**TASK OBJECTIVE**
Your task is to count the lines of the records that contain "will". Answer with the number and nothing else.

Records contained in a dataset
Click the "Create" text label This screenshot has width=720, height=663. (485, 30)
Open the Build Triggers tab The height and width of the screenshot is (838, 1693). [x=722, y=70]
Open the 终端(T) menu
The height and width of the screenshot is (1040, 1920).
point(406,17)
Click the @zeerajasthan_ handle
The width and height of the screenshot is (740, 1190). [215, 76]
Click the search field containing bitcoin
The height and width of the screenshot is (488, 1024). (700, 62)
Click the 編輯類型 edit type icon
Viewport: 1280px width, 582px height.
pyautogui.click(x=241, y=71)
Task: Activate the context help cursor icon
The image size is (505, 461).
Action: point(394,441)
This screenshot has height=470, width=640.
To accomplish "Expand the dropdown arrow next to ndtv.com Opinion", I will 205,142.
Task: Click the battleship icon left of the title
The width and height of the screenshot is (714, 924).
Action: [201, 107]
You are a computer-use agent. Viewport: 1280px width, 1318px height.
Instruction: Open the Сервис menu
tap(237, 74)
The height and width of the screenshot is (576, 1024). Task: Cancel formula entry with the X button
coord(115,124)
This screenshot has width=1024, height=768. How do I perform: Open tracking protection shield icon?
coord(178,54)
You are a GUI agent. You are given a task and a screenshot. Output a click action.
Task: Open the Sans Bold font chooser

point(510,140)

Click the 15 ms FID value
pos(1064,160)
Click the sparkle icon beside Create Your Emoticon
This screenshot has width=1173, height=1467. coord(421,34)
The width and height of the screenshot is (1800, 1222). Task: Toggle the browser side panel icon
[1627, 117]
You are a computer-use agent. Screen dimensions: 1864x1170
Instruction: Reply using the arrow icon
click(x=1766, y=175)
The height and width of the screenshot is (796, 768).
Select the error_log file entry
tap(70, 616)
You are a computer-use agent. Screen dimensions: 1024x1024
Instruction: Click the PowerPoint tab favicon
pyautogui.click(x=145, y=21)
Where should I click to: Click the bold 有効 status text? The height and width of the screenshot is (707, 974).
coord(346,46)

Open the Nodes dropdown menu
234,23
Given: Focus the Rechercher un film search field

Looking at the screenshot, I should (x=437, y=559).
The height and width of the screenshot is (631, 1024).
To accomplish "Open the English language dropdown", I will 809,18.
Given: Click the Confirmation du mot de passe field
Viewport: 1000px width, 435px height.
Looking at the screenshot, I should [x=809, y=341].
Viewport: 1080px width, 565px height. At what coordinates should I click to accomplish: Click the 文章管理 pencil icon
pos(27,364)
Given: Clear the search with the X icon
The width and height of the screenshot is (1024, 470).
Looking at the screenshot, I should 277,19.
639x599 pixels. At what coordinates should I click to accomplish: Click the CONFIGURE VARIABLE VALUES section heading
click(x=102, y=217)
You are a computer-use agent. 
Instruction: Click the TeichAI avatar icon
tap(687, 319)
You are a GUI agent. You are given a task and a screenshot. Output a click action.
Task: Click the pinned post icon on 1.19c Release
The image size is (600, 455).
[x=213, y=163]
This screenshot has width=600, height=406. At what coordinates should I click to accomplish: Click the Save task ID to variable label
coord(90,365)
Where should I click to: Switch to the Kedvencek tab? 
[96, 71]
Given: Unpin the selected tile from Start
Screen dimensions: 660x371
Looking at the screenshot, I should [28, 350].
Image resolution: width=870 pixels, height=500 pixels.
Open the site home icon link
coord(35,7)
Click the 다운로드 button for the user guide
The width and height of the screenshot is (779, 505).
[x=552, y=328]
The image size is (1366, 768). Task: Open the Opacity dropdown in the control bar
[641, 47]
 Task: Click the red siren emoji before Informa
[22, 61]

**TASK SOLUTION**
2